Why God Wants You to Stay in an Abusive Relationship
The natural follow up question to what we have just said about a woman and her children being able to free from a man who physically abuses them(by Biblical standards of course) is “What about non-physical abuse like emotional and verbal abuse? What recourse does a wife have in such situations?”
First I will fully agree that men can abuse their wives in non-physical and less extreme ways than what I have previously mentioned. A husband may not be a drug dealer who places his family’s life in jeopardy by his wicked lifestyle and he may not ever lay a hand on either his wife or children in a sinful manner. But perhaps he has a problem with anger and flying off the handle and saying hurtful things.
Maybe he has a problem with bitterness and taking that out on the family in various emotional or verbal ways.
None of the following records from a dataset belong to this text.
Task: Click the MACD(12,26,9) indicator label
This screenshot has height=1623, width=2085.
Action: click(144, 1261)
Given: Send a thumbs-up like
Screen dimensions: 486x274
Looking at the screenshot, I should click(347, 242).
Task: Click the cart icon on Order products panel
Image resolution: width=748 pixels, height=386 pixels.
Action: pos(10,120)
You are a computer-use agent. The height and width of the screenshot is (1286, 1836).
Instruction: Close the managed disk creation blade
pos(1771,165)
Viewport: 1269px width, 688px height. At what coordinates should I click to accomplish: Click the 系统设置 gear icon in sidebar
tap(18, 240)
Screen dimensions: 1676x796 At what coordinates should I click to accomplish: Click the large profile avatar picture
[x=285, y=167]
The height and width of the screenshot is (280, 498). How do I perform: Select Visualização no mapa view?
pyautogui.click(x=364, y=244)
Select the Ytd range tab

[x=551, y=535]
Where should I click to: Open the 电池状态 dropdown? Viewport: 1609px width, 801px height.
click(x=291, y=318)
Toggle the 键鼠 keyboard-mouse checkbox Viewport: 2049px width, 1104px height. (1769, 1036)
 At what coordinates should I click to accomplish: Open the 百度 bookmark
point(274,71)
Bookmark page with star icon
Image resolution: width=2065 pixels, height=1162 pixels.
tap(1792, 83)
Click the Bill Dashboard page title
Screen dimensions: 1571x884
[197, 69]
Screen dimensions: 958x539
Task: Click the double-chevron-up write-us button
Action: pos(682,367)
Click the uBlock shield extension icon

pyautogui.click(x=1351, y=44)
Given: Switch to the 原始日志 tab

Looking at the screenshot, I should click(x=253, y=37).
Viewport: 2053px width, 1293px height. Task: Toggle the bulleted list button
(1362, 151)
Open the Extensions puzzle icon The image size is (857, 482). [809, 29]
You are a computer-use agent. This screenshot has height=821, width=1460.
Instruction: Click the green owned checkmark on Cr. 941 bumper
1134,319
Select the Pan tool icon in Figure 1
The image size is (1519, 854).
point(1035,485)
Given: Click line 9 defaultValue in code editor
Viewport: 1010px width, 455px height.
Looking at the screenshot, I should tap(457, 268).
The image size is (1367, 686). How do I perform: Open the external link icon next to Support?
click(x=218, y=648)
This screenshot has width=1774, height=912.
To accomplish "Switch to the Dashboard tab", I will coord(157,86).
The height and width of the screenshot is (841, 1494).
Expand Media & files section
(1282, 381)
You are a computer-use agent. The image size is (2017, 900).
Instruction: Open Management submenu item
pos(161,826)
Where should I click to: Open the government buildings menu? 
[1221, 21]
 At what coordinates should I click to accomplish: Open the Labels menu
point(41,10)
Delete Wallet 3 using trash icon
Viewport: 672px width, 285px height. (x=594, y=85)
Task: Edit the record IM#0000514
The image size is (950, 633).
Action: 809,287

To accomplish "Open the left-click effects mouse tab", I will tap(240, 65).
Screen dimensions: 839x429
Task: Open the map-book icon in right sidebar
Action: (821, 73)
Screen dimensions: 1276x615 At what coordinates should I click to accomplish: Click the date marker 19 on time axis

Maybe he is hyper critical toward his wife and children and never uplifts them. Maybe he even abuses his authority and gets off on power kicks and trying to humiliate his wife or children by various unreasonable demands. Maybe he isolates his family not for their protection but to project his power over them. There could be a myriad of ways that a husband either verbally or emotionally abuses his wife and children or he simply abuses his power to meet his own ego needs.
I also want to stop here for a second and make a very important point on this subject of abuse. Often times we center these discussions of domestic abuse on husbands and fathers but we forget that wives and moms can and do physically, verbally and emotionally abuse their husbands and children as well. Do wives or moms sometimes engage in hypercritical behavior toward their husbands or children? You bet they do. Do some wives or moms even punch, shove or engage in other forms of physical abuse toward their husbands or children? You bet they do. Do some wives play emotional games with their husbands and insult their manliness or sexual ability? You bet they do. Do some women push their husbands away sexually which is a form of emotional abuse toward men? Absolutely there are many women who engage in these behaviors.
Also children sometimes abuse their parents in various ways. Do children steal money from their parents? Yes they do. Do children despise and curse their parents? Yes they do. Do some children strike their parents? Yes they do. Do children reject their parent’s authority over them? This happens all the time in our day and age.
But let’s now return specifically to the subject of wives and children enduring emotional, verbal and other forms of abuse that are not the physical or life threatening types of abuse we have previously mentioned that would warrant outside intervention and in many cases divorce.
As I mentioned at the introduction of this article our modern culture has an attitude that we should never endure any kind of abuse from anyone whether it be someone who is our equal and especially from someone who is our authority. We are told to confront the person and then flee the relationship if the abuser does not repent and change their ways.
But when we read the Scriptures we see a very different view of how we should respond to abuse:
“18 Servants, be subject to your masters with all fear; not only to the good and gentle, but also to the froward. 19 For this is thankworthy, if a man for conscience toward God endure grief, suffering wrongfully.20 For what glory is it, if, when ye be buffeted for your faults, ye shall take it patiently? but if, when ye do well, and suffer for it, ye take it patiently, this is acceptable with God.
21 For even hereunto were ye called: because Christ also suffered for us, leaving us an example, that ye should follow his steps: 22 Who did no sin, neither was guile found in his mouth: 23 Who, when he was reviled, reviled not again; when he suffered, he threatened not; but committed himself to him that judgeth righteously: 24 Who his own self bare our sins in his own body on the tree, that we, being dead to sins, should live unto righteousness: by whose stripes ye were healed.”
I Peter 2:18-24 (KJV)
When we endure grief or suffer wrongly at the hands of others, in other words when we endure mistreatment which is abuse and take it patiently the Scriptures tell us “this is acceptable with God”. God is not excusing the actions of the abusers. But God is saying when we are on the receiving end of various kinds of abuse and we take it patiently that this is acceptable with God.
Such a thought is foreign to our thinking but the Scriptures tell us “For my thoughts are not your thoughts, neither are your ways my ways, saith the Lord” (Isaiah 55:8).
We often talk on this blog about how God likes to image or model things. Man was created to image God and thereby bring him glory (I Corinthians 11:7) and woman and by extension marriage was created to help man fully image God as a husband and father (I Corinthians 11:9, Ephesians 5:22-33). When it comes to this matter of suffering abuse we, both men and women, actually model Christ when we suffer abuse from others taking it patiently as he did. And that is why God wants you to stay in an abusive relationship.